Lots of businesses that had earlier received one or two PPP loans across the country have qualified for the ERC by following some of these metrics. Numerous governmental orders could have influenced your business operations during particular periods, and this could make way for you to qualify.
To be an eligible employer, you must have run a business or trade in 2020 or 2021 and paid qualifying wages to W2 employees. Recovery startup businesses are only eligible to claim ERC for the third and fourth quarters of 2021. To maximize your Recovery Startup Credit, you’ll need have paid qualifying wage to at least 7-8 W2 employees in 2021.
Also, to be eligible, you must have fully or partially suspended your business operations in 2020 or 2021, specifically due to governmental order.
Gross Receipts Test
According to recent IRS guidance, another to qualify for this payroll tax credit is prove having a significant decline in your gross receipts in 2020 or 2021 compared to the same quarter in the previous year. The rule is at least a 50% decline in 2020 or 20% in 2021.
PPP vs ERC
These three factors differentiate Payroll Protection Program and Employee Retention Credit.
- The kind of funding
- The time the business receives funding
- The cost of the program
For the PPP, the funding is sent through direct deposit into the business’ bank account. This disbursement usually occurs about a week after loan approval.
With ERC, the business receives the credit during its quarterly Form 941 filing. The ERC is received against payroll taxes employers collect from employees during the payroll processing.
You must repay the PPP loan together with its interest, notwithstanding if you later qualify for forgiveness.
On the other hand, the Employee Retention Credit (ERC) doesn’t require repayment. This is because it’s a refundable tax credit given to eligible employers who retained employees during the coronavirus pandemic. Eligible employers who the pandemic made to experience economic hardship and still managed to retain their employees’ salary at pre-pandemic levels are qualified to access the credit.
Application for a PPP loan by a business is at no up-front cost. However, it might cost you a lot if you don’t spend the loan based on the loan terms. Also, there is no cost for ERC. The credit is a disbursement you take after completing your quarterly tax return. It might only cost you if you pay to file your tax forms.
You can be completely forgiven for a PPP loan. The forgiveness is dependent on your incurred eligible expenses during your covered period. This covered period spans the initial eight weeks or, in some cases, the initial 24 weeks after you receive the loan. This implies that the entire loan is 100% forgivable, and you might not have to repay a dime of it.
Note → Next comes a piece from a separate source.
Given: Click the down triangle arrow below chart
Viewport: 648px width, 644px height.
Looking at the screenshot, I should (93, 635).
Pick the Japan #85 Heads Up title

The expected time to submit the forgiveness application is ten months following the conclusion of your covered period. You are not required to make any payments on the loan during this period. On the other hand, if you exceed ten months, you will be required to start paying back some of the loans in the process of applying for forgiveness.
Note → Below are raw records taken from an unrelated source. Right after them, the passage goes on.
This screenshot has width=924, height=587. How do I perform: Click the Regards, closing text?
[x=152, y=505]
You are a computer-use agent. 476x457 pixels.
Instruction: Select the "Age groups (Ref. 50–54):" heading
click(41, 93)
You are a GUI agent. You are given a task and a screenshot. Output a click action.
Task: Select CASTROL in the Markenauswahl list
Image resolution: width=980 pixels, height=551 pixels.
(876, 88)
Based on your payroll cost during your covered period, nothing less than 60% of the loan has to be forgiven.
Also, 40% non-payroll cost is the highest that can be forgiven. Instances of non-payroll costs are mortgage interest, rent, property damage costs, some operation expenses, worker protection expenditures, and supplier costs.
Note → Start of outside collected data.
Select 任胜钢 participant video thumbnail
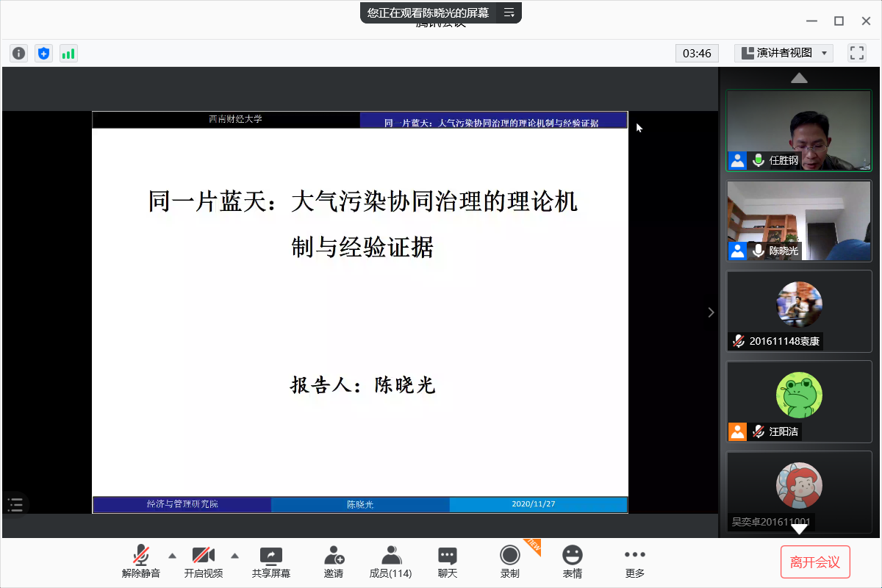Viewport: 882px width, 588px height. click(799, 131)
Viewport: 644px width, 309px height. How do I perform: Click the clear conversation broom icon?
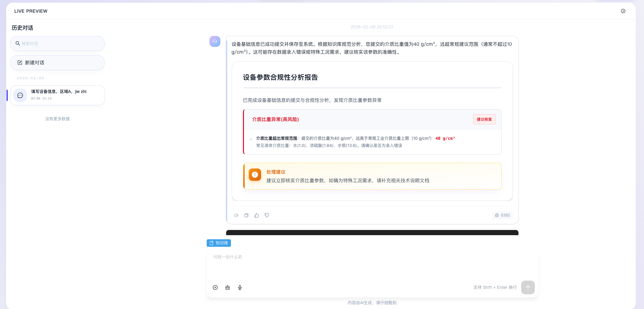[x=228, y=287]
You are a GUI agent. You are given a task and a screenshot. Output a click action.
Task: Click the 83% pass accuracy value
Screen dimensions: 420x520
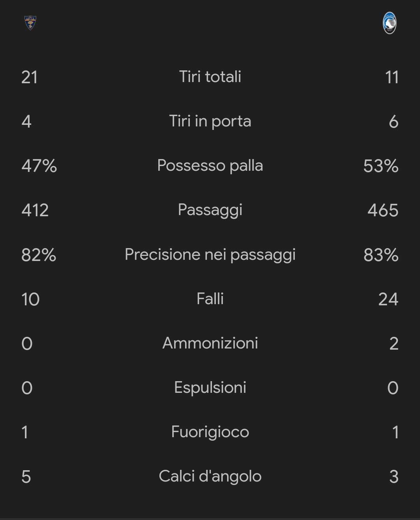click(x=381, y=255)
The 24-week approach may not apply when a taxpayer qualifies for the credit for two consecutive quarters during a PPP-covered period. It is crucial to use non-payroll costs like rent, mortgage interest, and others to increase the number of costs overstayed on the PPP forgiveness application you want to use for the two-quarters of ERC. At the ERC calculation, the wages limited for PPP are available for employees earning over $100,000.
For both ERC and PPP, Employer-Provided Health insurance is made available. You can also review qualified wages not paid in a PPP-covered period to check if they can still qualify for the ERC.